Exercise description: When you reach the records below, repeat each one exactly as written.

Exercise material START

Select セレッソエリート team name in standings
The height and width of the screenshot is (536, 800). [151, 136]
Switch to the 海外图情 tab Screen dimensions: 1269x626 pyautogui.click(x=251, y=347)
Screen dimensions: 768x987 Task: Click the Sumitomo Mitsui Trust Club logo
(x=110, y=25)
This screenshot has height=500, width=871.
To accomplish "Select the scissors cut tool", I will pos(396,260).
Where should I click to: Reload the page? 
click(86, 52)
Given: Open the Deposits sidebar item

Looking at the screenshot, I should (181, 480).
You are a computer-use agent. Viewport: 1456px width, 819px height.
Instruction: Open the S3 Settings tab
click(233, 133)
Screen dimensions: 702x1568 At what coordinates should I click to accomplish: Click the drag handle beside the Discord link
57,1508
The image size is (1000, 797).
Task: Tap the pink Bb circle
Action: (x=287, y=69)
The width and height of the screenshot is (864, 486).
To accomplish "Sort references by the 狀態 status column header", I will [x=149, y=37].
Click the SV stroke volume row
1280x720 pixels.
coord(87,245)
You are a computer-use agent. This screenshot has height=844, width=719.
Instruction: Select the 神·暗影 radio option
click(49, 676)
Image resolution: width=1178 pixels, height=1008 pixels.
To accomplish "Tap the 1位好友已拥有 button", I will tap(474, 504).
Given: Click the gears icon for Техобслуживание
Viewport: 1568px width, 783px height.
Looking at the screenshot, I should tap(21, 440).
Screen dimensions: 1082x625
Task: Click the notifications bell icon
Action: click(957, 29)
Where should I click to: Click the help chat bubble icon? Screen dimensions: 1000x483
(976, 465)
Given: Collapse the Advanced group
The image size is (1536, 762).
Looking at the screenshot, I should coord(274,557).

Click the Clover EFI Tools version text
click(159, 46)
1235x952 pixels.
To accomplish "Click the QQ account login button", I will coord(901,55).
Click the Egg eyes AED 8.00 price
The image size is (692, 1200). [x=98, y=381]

Exercise material END

Answer box:
Select セレッソエリート team name in standings
The height and width of the screenshot is (536, 800). [151, 136]
Switch to the 海外图情 tab Screen dimensions: 1269x626 pyautogui.click(x=251, y=347)
Screen dimensions: 768x987 Task: Click the Sumitomo Mitsui Trust Club logo
(x=110, y=25)
This screenshot has height=500, width=871.
To accomplish "Select the scissors cut tool", I will pos(396,260).
Where should I click to: Reload the page? 
click(86, 52)
Given: Open the Deposits sidebar item

Looking at the screenshot, I should (181, 480).
You are a computer-use agent. Viewport: 1456px width, 819px height.
Instruction: Open the S3 Settings tab
click(233, 133)
Screen dimensions: 702x1568 At what coordinates should I click to accomplish: Click the drag handle beside the Discord link
57,1508
The image size is (1000, 797).
Task: Tap the pink Bb circle
Action: (x=287, y=69)
The width and height of the screenshot is (864, 486).
To accomplish "Sort references by the 狀態 status column header", I will [x=149, y=37].
Click the SV stroke volume row
1280x720 pixels.
coord(87,245)
You are a computer-use agent. This screenshot has height=844, width=719.
Instruction: Select the 神·暗影 radio option
click(49, 676)
Image resolution: width=1178 pixels, height=1008 pixels.
To accomplish "Tap the 1位好友已拥有 button", I will tap(474, 504).
Given: Click the gears icon for Техобслуживание
Viewport: 1568px width, 783px height.
Looking at the screenshot, I should tap(21, 440).
Screen dimensions: 1082x625
Task: Click the notifications bell icon
Action: click(957, 29)
Where should I click to: Click the help chat bubble icon? Screen dimensions: 1000x483
(976, 465)
Given: Collapse the Advanced group
The image size is (1536, 762).
Looking at the screenshot, I should coord(274,557).

Click the Clover EFI Tools version text
click(159, 46)
1235x952 pixels.
To accomplish "Click the QQ account login button", I will coord(901,55).
Click the Egg eyes AED 8.00 price
The image size is (692, 1200). [x=98, y=381]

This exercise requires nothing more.